NREL Updates National Solar Radiation Database

May 25, 2007

The Department of Energy’s (DOE) National Renewable Energy Laboratory (NREL) and collaborators have updated the National Solar Radiation Database, a planning tool that provides critical information about the amount of solar energy that is available at any given location.

The database is widely used by solar system designers, building architects and engineers, renewable energy analysts and others to plan, size and site solar energy systems.

It provides hourly solar radiation and meteorological data for 1991–2005 for 1,454 stations and features a new hourly 10-kilometer gridded data set for 1998–2005. This expands the original 1961–1990 database, which contains solar and meteorological data for only 239 stations.

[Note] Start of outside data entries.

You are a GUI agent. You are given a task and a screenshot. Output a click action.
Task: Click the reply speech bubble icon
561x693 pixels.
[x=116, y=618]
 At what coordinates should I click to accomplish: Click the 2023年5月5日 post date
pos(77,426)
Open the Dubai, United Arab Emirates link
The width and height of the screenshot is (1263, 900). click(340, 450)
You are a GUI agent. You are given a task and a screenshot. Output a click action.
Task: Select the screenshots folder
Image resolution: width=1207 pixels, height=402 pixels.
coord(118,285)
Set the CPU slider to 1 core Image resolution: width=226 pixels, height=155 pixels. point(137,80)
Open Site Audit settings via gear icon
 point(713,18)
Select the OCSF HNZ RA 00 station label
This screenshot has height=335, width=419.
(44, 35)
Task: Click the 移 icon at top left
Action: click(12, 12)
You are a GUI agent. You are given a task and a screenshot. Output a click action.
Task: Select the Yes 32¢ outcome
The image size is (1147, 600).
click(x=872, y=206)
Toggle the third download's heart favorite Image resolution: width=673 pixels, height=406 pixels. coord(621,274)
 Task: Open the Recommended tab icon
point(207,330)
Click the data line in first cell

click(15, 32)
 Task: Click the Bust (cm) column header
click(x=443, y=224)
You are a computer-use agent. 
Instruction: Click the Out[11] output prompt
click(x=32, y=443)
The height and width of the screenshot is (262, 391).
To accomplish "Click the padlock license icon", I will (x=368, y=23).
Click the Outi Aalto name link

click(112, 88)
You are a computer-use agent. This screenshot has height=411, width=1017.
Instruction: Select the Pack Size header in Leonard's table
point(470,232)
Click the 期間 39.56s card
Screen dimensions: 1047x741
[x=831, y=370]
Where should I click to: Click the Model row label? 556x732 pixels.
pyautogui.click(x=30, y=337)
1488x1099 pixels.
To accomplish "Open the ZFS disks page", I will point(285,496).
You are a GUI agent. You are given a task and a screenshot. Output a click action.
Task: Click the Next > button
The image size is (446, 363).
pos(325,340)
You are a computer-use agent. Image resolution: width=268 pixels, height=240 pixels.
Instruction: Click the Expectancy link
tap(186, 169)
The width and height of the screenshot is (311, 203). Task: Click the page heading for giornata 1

The 1991–2005 National Solar Radiation Database is distributed by the National Climatic Data Center and is also accessible from NREL’s Renewable Resource Data Center Web site.

An accompanying report, National Solar Radiation Database 1991–2005 Update: User's Manual, provides user instructions and information about the database’s development and data access. The manual also includes a complete list of stations and a data quality summary for each site (PDF 14MB). Download Acrobat Reader.

Primary funding for the project came from DOE’s Office of Energy Efficiency and Renewable Energy, with additional support from the Atmospheric Sciences Research Center (State University of New York at Albany), Climate Systems Branch (National Aeronautics and Space Administration), National Climatic Data Center (U.S. Department of Commerce), Northeast Regional Climate Center (Cornell University), Solar Consulting Services (Colebrook, New Hampshire) and the Solar Radiation Monitoring Laboratory (University of Oregon).

NREL is the U.S. Department of Energy's primary national laboratory for renewable energy and energy efficiency research and development. NREL is operated for DOE by Midwest Research Institute and Battelle.